I know that I can use Gram-Schmidt to get an orthonormal basis for $V$, but I don't understand how to choose a basis that diagonalises $\phi$.

I realised I didn't understand what I was doing when I tried the example where $\phi$ is the symmetric bilinear form associated to $2x^2 + 3y^2 +3z^2 - 2yz = (\sqrt{3}z - \frac{1}{\sqrt{3}}y)^2 + 2x^2 + \frac{8}{3}y^2$ which is positive definite, and wish to simultaneously diagonalise this and $\phi$ which is the symmetric bilinear form associated to the quadratic form $3x^2 + 3y^2 + z^2 +2xy - 3xz + 3yz$.

Help in general, or with relevance to this particular example, gratefully received.

Answer 1

Let $\varphi$ denote the positive definite form. Let $\psi$ denote the second form. I'll assume you're working over $F = \Bbb R$; for $F = \Bbb C$ you'd have to clarify whether we're considering a "sesquilinear" quadratic form.

If $A$ is the matrix of $\psi$ relative to a $\varphi$-orthonormal basis, you question amounts to asking whether there exists an orthogonal matrix $U$ such that $U^TAU$ is diagonal. By the spectral theorem, this is possible whenever $A$ is symmetric. Since $A$ is the matrix associated with a quadratic form, it is always possible; $A$ is necessarily symmetric.

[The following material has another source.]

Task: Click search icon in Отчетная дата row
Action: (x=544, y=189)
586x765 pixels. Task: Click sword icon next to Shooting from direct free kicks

In order to find such a basis, it suffices to find an orthonormal eigenbasis of $A$. That is: from our bilinear form $\psi$, we get a linear transformation $T_\psi$. Once we select mutually orthogonal eigenvectors of $T_\psi$, we have the columns of our desired $U$. To that end, it suffices to find any basis eigenvectors, then apply the Gram-Schmidt process.

Answer 2

Ref: "Foundations of Optimization" by Guler.

Thm [Simultaneous diagonalisability of quadratic forms]
Let ${ q _1 (x) := x ^T A x, }$ ${ q _2 (x) = x ^T B x }$ be quadratic forms on ${ \mathbb{R} ^n }$ with ${ q _1 }$ positive definite.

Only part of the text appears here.